▶ **Extract provided**:
◇ ◇ ◇ ◇

News: Still believe Al Gore coined ‘information superhighway’? Or that QWERTY is the best? CBR debunks 7 popular tech myths.
MYTH: The World Wide Web is the same thing as the Internet
They are not the same thing. The internet of the infrastructure that allows information to be shared across networks – with the world wide web being one of those networks. The web was invented by Tim Berners-Lee in 1989 and is today the primary tool billions of people use to interact on the Internet.
MYTH: Al Gore invented the internet
What he actually said was that ‘he took the initiative in creating the internet’. Which is actually true, as he passed a number of key bills, like the High Performance Computing and Communication Act, which opened the internet for public use. He is also credited to coining the phrase ‘information superhighway’, and although he famously used it in the 1990s, Video artist Nam June Paik used the term in 1974.

◇ ◇ ◇ ◇

Source records

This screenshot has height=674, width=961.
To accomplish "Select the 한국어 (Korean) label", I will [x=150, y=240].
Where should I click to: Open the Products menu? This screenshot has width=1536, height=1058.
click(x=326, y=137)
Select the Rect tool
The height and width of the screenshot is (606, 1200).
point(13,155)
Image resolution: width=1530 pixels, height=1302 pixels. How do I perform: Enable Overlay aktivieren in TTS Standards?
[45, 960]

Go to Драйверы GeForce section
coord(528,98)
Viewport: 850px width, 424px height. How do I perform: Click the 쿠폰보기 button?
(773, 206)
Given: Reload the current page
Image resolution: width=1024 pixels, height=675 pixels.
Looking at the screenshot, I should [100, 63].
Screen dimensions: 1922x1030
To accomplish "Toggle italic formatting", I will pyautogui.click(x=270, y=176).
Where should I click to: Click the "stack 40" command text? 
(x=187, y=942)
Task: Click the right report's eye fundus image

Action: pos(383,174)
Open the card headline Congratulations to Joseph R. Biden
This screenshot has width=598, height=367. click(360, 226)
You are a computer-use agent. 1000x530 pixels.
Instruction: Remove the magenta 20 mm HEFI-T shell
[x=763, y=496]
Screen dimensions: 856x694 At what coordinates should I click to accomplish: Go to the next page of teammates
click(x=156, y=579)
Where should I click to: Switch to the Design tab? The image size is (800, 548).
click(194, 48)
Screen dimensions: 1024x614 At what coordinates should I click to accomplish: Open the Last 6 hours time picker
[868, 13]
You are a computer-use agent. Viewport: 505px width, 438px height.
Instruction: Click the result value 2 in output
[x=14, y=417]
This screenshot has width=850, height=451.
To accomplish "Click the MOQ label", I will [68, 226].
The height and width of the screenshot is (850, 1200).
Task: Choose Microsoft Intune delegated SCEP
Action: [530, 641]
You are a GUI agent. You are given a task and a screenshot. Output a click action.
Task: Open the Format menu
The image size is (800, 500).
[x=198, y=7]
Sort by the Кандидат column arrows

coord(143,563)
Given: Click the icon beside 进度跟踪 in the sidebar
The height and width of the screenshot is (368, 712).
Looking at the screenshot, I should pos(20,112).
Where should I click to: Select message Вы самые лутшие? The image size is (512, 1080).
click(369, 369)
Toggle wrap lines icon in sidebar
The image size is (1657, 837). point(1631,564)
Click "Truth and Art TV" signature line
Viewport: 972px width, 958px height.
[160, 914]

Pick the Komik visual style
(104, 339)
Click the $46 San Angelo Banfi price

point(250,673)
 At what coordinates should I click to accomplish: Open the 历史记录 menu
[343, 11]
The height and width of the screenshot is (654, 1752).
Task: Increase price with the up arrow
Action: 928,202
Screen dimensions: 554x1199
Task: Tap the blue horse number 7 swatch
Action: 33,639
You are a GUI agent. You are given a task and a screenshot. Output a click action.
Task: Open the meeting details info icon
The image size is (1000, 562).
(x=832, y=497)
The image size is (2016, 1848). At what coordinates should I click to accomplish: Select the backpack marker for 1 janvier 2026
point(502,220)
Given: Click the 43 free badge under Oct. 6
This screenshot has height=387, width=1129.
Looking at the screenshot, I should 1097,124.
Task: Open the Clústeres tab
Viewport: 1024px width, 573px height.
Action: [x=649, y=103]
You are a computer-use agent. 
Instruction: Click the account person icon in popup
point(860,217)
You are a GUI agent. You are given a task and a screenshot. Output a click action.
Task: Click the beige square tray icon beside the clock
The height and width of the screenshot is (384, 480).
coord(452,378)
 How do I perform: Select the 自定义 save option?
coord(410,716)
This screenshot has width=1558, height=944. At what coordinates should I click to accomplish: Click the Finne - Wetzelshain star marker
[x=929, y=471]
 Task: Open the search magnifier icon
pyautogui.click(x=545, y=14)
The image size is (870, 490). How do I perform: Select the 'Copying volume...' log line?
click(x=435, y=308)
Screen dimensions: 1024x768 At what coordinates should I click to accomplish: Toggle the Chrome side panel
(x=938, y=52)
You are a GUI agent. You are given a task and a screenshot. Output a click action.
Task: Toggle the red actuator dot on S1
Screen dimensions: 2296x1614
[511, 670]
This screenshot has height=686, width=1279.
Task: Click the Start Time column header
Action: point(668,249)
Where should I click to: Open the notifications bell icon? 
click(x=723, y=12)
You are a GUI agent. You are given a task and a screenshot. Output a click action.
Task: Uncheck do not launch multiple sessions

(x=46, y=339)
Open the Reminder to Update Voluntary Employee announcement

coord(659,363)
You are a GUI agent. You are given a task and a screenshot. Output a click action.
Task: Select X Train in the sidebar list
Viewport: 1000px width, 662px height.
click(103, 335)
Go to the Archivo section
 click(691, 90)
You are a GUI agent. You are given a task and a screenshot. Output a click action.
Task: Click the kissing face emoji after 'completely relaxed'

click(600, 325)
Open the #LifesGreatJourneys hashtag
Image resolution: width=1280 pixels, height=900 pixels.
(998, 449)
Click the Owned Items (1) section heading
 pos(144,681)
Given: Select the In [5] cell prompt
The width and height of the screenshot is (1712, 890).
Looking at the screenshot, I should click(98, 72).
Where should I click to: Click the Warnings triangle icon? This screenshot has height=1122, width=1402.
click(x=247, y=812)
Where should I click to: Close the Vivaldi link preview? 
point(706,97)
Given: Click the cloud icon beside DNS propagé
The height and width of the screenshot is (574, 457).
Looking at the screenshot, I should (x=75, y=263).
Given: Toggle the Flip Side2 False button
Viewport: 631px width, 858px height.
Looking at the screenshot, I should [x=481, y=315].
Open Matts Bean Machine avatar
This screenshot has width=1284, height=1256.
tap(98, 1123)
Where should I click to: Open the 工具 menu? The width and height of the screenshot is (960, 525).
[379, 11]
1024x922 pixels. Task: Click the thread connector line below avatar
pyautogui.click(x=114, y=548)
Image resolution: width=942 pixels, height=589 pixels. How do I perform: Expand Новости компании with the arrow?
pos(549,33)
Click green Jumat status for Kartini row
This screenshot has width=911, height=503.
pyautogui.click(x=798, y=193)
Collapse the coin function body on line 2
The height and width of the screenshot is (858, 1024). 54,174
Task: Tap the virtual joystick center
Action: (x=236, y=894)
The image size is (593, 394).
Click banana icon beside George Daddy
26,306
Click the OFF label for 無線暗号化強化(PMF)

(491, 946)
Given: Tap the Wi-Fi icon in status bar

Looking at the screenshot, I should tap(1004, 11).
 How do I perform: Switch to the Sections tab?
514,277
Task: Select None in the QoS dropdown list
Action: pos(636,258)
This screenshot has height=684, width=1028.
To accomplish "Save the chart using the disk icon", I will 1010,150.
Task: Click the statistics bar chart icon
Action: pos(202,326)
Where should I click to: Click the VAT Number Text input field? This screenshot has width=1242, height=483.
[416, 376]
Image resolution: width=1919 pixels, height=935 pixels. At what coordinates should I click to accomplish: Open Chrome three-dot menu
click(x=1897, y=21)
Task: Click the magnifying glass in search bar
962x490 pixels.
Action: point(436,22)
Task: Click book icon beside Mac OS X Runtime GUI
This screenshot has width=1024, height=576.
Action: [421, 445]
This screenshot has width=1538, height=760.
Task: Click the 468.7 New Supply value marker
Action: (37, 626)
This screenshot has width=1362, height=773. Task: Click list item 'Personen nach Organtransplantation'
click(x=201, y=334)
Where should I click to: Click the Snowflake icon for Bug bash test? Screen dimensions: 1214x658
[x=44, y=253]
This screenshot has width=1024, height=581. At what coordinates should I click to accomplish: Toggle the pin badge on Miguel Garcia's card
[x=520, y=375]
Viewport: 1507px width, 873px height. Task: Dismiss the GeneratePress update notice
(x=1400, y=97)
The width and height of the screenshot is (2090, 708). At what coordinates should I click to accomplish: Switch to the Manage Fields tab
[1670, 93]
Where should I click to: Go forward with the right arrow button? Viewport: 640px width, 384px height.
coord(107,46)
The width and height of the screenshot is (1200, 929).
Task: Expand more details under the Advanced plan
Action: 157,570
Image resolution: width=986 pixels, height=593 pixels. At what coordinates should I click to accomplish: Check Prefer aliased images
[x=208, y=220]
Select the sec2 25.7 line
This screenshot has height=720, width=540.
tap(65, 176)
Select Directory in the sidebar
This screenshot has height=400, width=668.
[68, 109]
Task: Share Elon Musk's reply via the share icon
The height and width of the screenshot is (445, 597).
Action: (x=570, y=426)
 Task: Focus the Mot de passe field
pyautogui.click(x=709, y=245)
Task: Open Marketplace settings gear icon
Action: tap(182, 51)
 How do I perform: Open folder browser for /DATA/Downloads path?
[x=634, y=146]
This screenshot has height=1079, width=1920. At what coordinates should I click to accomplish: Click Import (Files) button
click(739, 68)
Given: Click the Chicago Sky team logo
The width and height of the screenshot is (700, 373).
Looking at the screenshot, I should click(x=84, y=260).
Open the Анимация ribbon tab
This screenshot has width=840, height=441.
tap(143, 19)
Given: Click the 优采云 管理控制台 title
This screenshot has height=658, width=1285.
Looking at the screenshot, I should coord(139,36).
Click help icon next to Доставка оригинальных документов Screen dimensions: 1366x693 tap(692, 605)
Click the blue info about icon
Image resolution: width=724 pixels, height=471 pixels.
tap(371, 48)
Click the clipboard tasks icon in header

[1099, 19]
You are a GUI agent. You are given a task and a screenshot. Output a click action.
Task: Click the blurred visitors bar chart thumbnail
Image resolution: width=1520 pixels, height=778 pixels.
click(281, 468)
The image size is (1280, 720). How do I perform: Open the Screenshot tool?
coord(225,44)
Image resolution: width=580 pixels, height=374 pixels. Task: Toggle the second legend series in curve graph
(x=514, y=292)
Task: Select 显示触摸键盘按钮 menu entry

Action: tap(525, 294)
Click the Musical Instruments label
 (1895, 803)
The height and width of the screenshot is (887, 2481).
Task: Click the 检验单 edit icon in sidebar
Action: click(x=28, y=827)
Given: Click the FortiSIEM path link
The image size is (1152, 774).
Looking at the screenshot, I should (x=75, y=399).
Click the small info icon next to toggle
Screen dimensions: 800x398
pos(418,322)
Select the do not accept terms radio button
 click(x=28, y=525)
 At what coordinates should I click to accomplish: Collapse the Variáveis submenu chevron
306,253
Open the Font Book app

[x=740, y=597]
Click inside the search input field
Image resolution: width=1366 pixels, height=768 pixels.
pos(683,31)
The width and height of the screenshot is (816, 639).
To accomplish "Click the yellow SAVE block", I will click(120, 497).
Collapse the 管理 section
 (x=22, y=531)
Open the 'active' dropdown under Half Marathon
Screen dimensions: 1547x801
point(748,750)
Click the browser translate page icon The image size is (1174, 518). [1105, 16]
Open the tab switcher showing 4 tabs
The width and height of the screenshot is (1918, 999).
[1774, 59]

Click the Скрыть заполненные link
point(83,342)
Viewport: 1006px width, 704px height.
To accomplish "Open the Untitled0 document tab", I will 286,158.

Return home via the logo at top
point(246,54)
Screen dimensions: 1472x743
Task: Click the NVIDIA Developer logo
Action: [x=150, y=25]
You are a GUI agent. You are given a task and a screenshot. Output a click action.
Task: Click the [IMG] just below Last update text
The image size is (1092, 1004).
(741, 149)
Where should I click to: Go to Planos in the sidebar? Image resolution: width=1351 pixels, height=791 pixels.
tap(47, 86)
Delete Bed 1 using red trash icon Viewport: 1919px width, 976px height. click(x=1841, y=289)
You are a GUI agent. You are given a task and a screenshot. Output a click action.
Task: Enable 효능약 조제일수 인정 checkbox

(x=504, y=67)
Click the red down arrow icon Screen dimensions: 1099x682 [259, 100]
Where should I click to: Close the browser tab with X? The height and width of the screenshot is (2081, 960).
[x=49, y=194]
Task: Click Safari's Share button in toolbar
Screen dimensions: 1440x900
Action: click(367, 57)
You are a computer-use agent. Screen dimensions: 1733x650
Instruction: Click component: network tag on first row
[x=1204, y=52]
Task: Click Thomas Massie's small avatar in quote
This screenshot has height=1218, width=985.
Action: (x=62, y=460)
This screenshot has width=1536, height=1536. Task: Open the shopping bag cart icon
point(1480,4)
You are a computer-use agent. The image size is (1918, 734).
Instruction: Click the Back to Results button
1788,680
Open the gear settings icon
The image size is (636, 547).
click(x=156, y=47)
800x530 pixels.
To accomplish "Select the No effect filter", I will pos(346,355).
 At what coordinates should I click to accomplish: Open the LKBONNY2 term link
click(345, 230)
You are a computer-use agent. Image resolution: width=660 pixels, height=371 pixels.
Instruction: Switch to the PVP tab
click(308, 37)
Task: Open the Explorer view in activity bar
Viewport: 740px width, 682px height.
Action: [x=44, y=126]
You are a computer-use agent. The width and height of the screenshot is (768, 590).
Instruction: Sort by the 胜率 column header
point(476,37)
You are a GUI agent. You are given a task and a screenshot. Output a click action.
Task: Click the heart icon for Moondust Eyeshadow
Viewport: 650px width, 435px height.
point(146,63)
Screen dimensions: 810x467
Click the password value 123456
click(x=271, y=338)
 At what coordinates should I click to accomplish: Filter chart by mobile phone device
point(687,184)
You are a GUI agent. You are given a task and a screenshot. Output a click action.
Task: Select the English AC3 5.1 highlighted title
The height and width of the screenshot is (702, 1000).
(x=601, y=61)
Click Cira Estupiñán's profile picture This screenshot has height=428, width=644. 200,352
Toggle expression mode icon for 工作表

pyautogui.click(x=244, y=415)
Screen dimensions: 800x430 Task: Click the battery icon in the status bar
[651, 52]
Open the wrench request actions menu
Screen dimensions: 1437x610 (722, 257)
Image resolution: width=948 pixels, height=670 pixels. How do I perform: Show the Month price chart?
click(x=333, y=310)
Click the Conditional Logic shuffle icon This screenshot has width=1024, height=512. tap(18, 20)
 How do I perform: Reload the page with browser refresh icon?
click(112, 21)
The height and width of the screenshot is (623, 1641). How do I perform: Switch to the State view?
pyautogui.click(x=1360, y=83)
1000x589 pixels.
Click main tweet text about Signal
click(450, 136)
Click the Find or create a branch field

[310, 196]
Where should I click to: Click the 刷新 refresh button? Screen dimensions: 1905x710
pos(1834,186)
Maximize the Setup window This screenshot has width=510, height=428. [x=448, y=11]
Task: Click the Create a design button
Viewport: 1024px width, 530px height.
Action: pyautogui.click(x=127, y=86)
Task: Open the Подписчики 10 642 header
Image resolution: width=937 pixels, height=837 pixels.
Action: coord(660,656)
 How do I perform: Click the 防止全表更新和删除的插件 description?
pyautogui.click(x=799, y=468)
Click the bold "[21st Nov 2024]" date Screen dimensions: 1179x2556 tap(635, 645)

◇ ◇ ◇ ◇

▶ **Assigned task A**:
In the tech myths article, who invented the web, and in what year?
▶ **Assigned task B**:
Say whether each statement agrees with the tech myths article, answering yes or no and quoting the words that decide it. (i) Nam June Paik used the term "information superhighway" in 1974. (ii) Al Gore said he invented the internet. (iii) The High Performance Computing and Communication Act opened the internet for public use.
▶ **Assigned task C**:
Continue the article on tech myths from the point where it ends.

▶ **Answer box A**:
Tim Berners-Lee invented the web in 1989.

▶ **Answer box B**:
(i) Yes: "Video artist Nam June Paik used the term in 1974."
(ii) No: "What he actually said was that ‘he took the initiative in creating the internet’."
(iii) Yes: "like the High Performance Computing and Communication Act, which opened the internet for public use."

▶ **Answer box C**:
MYTH: More bars, more signal
Those signal bars on your mobile phone actually only indicate how close you are to the nearest tower – it does not show how strong a signal you are receiving at any given time. Phone signal can also be affected by how many people are using the network.
MYTH: QWERTY is best
Typing on a QWERTY keyboard now? Many think that the keyboard is the most efficient way to type, but the DVORAK keyboard is actually far superior. The DVORAK has vowels and frequently-used consonants in the middle, and is often pointed to as an example of when the best technology does not always win.
MYTH: More pixels the better
Often people brag about the amount of megapixels their camera has – but the quality of a picture is actually dependent by the size, not the quantity, of a megapixel. This is due to the fact that a photo is shaped by the amount of light the camera’s senor is able to take in.
MYTH: Apple Macs are immune to viruses
Hackers want the maximum reach for any attack, which is why Windows OS is more often targeted – meaning Macs are not immune it’s just that hackers do not want to tailor code for a smaller payload. However, the Flashback virus hit 250,000 Macs and with the rise of Apple devices hackers might start targeting them more in attacks.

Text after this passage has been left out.